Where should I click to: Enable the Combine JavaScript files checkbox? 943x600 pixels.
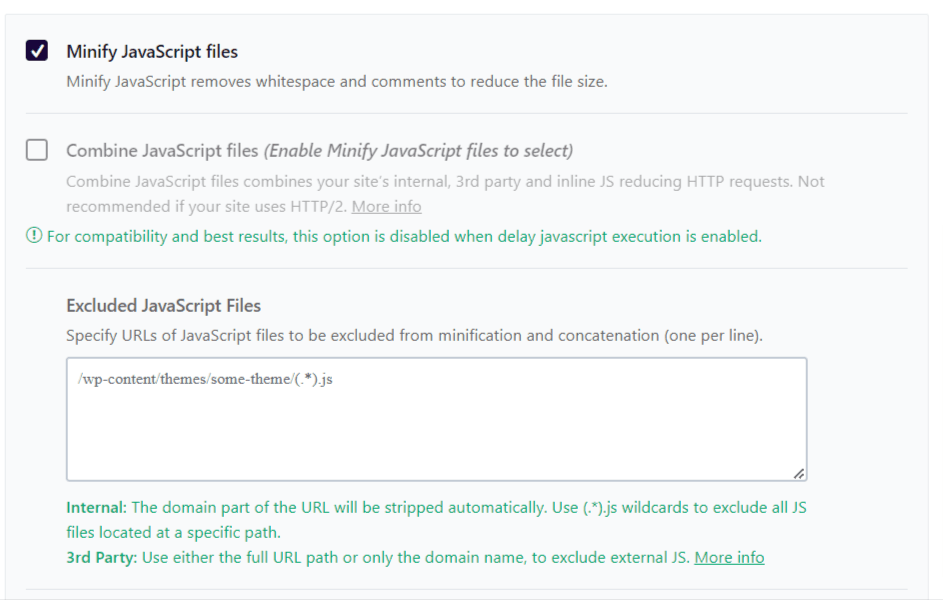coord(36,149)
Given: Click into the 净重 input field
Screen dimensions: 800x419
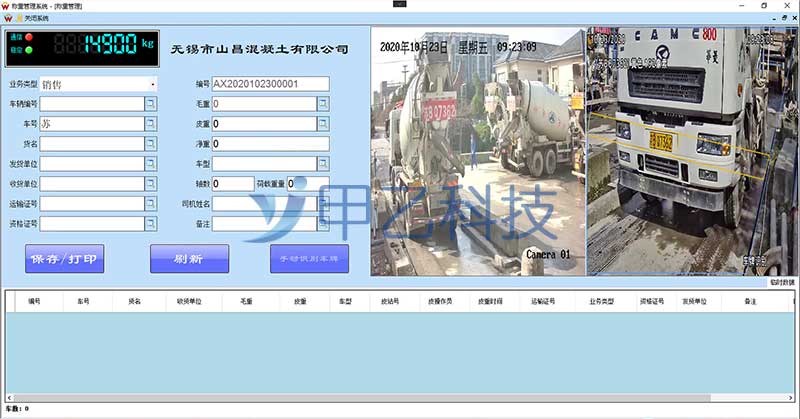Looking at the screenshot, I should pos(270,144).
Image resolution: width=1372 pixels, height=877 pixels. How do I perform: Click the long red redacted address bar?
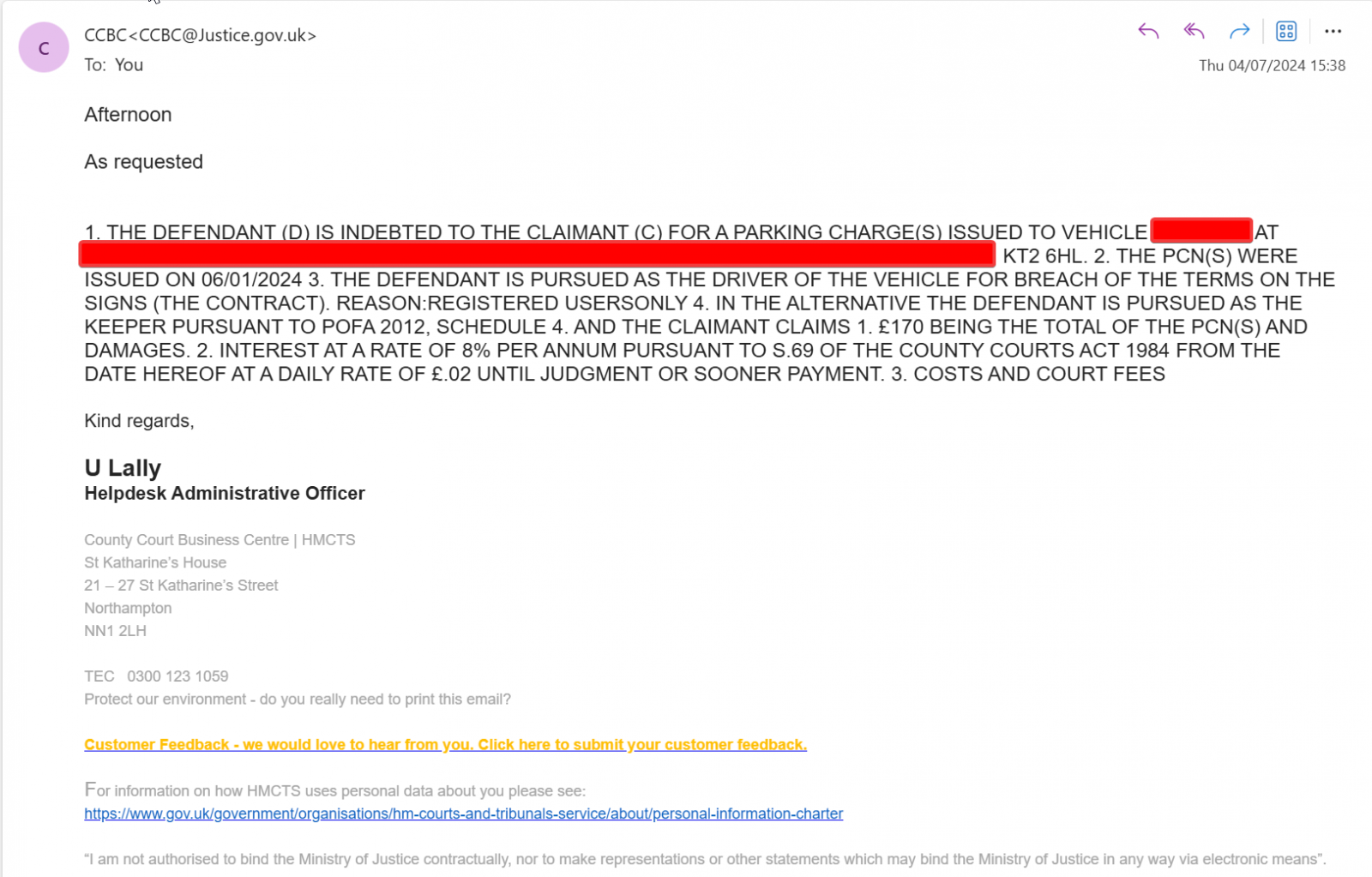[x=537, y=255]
══════════
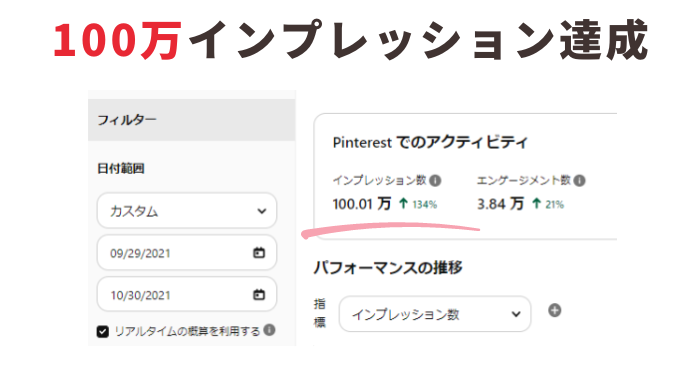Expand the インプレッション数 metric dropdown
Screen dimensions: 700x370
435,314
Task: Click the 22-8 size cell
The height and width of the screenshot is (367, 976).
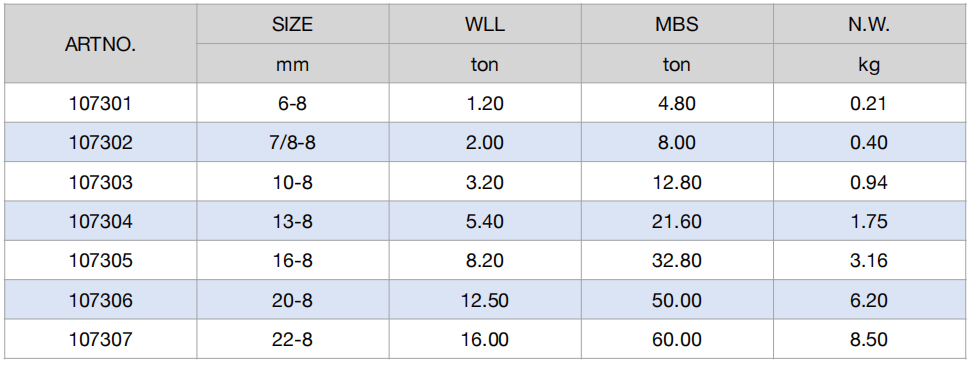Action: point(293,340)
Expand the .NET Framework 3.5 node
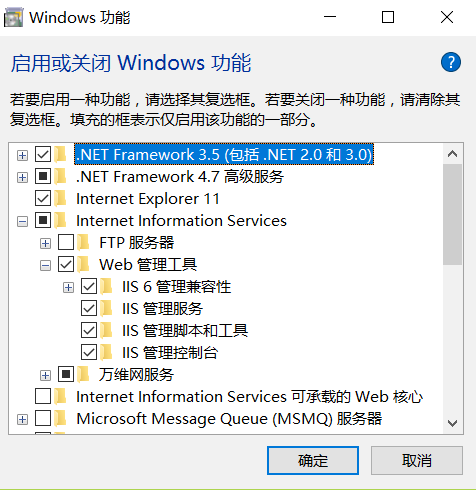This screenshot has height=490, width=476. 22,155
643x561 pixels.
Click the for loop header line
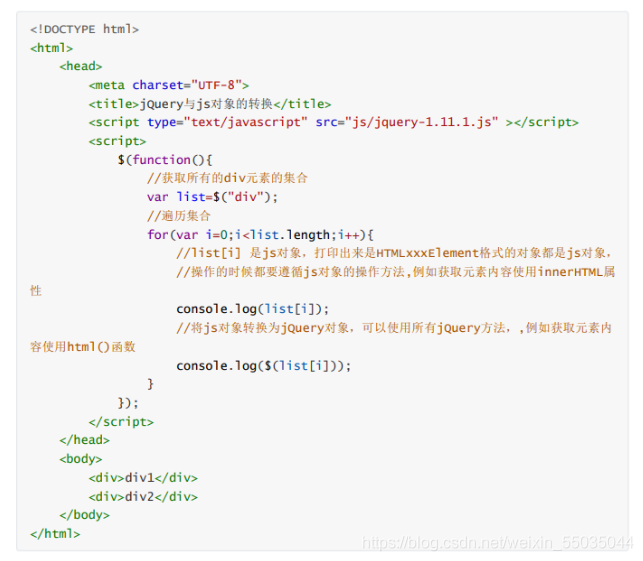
══════════
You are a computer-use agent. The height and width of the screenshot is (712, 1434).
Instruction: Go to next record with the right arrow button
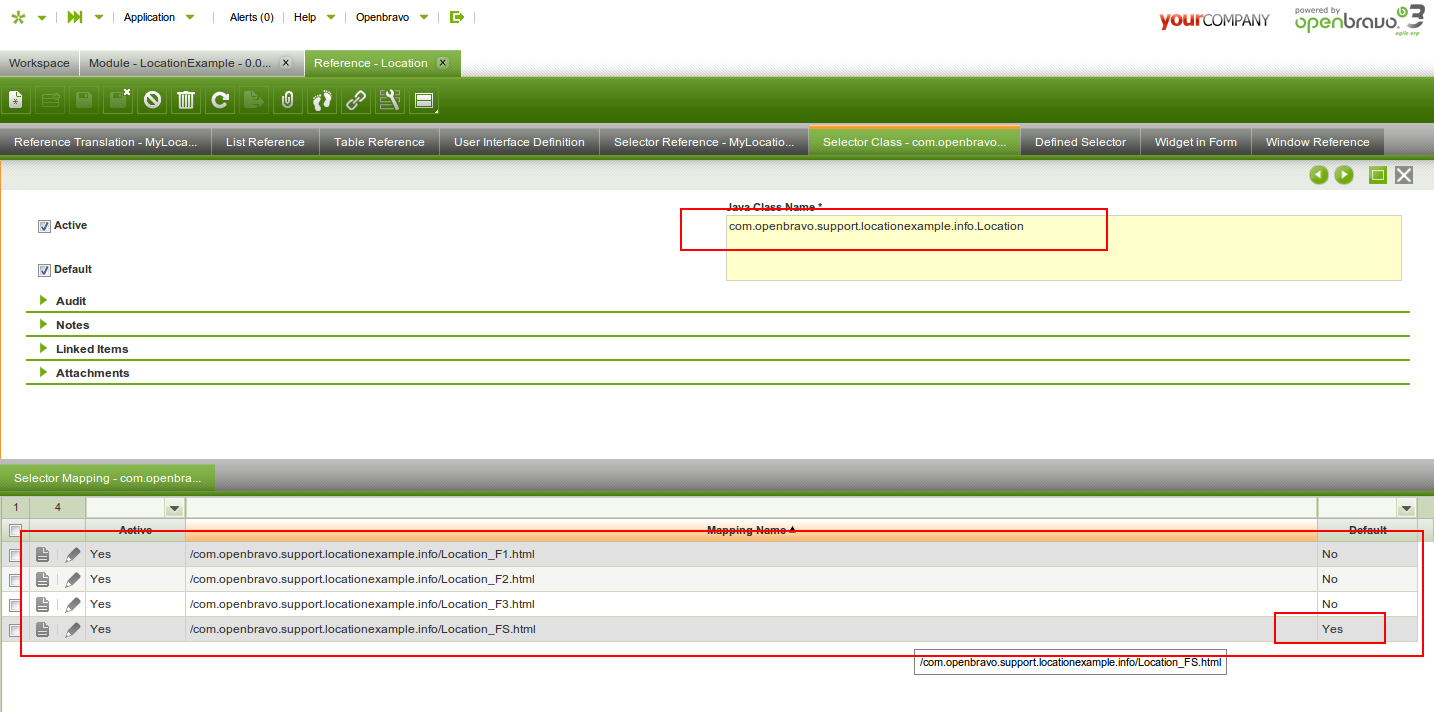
══════════
Text only, no pictures: please print exactly the lines above from the line with "Task: Click the 22-8 size cell" up to and including the line with "Click the for loop header line", and nothing else.

Task: Click the 22-8 size cell
The height and width of the screenshot is (367, 976).
Action: point(293,340)
Expand the .NET Framework 3.5 node
This screenshot has height=490, width=476. 22,155
643x561 pixels.
Click the for loop header line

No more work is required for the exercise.